There are striking parallels between the story and Orwell’s own life that support the argument for ‘Shooting an Elephant’ being an essay. The most striking and obvious parallel is the fact that Orwell himself served as a police officer in Burma from 1922 to 1927. He was educated at Eton and then volunteered to serve in India. His father had also worked as a police officer in Moulmein which can be seen as another striking parallel between the writer’s family background and the setting of the story. Orwell definitely had a personal relation to Moulmein. His grandmother and his aunt Nora lived there and Orwell had come to visit them several times before his service for the Imperial Police started in 1922. Later, when Orwell served in Burma, he played football in the Moulmein Police Team. Regarding this fact, there is a reference in the text when he writes about “a nimble Burman tripping him on the football field” (Orwell 1). In this case, there is not only a personal relation to the place but also to personal interests and activities. He may even refer to his own experience as a British football player during his time in Burma.
While Moulmein is an obvious hint to a place Orwell knew, there is another hint to a place that had a remarkable impact on Orwell’s thinking. In the text he writes about the terrible circumstances Burmese prisoners have to bear. In September 1925, he went to Insein, the city with the second-largest jail in Burma. This visit obviously touched Orwell’s mind. He mentions
“the wretched prisoners huddling in the stinking cages of the lock-ups [...]

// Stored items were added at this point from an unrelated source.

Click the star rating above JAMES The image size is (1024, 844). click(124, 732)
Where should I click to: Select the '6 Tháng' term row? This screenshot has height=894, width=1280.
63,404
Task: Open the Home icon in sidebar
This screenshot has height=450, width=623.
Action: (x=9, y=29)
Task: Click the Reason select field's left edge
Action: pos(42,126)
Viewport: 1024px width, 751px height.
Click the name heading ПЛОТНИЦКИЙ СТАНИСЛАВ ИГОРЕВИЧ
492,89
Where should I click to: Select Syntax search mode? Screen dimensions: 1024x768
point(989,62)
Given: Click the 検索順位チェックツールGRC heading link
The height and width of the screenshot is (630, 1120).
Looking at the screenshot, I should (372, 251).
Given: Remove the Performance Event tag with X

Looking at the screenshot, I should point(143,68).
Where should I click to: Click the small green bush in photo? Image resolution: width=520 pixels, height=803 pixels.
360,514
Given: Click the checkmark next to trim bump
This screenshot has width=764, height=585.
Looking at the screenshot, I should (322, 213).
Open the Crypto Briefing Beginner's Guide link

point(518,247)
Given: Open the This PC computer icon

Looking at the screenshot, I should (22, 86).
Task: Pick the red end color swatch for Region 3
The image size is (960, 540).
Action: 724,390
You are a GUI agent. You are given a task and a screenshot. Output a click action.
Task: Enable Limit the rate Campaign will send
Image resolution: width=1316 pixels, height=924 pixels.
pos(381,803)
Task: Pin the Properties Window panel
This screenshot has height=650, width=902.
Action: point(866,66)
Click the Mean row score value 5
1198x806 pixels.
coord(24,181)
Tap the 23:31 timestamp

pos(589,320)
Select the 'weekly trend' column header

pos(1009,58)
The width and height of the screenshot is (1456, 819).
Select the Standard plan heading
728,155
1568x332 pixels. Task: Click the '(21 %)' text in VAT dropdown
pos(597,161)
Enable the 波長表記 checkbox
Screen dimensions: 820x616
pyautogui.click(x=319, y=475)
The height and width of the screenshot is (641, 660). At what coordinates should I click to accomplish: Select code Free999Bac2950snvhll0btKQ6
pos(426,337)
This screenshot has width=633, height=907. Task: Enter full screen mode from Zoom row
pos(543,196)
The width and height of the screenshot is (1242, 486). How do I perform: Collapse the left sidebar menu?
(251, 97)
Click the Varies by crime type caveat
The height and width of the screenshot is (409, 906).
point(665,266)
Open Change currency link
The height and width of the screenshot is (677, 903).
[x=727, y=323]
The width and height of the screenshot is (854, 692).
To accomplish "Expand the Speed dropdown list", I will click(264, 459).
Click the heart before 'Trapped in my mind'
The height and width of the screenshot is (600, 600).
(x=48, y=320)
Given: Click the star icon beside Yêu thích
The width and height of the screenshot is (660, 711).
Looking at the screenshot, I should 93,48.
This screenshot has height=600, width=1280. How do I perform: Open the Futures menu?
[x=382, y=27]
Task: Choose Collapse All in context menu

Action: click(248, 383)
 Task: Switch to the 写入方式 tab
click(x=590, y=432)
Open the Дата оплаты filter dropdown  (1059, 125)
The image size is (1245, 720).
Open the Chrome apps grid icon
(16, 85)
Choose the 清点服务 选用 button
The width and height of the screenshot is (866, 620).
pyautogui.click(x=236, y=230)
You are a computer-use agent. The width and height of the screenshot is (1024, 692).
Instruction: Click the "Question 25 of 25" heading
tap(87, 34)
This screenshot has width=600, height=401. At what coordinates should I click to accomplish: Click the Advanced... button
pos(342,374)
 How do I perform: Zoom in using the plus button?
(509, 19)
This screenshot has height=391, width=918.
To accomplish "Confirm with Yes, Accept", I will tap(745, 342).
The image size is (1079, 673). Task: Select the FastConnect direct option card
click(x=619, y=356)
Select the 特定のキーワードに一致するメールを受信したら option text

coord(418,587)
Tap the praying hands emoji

the men who had been flogged with bamboos – all these oppressed me
with an intolerable sense of guilt” (Orwell 1)
in the text. This quote reveals the narrator as an Englishman who sympathises with the native population and who despises their brutal oppression.
His biographer writes about Orwell “Whatever he may subsequently have thought about the colonial administrators he was, with a few dramatic exceptions, charmed by the native population” (Taylor 67). His anti-imperialistic view becomes obvious once more when he makes the narrator state that “imperialism was an evil thing” (Orwell 1). This statement brought by a servant of the Empire evokes the question of integrity but Orwell himself, though anti-imperialistic in his thinking, never revealed this attitude towards political order to his colleagues. None of his companions would ever have thought him opponent to imperialistic convictions. In 1929, two years after he had returned home, Orwell wrote in a French newspaper, “if we are correct, it is true that the British are robbing and pilfering Burma quite shamefully” (Taylor 69). Thus, the statement of the narrator in ‘Shooting an Elephant’ can be regarded as a statement of Orwell himself.
 For both definitions I refer to the German definition of Lamping/Poppe. I translated the definition and put it in my own words as good as possible.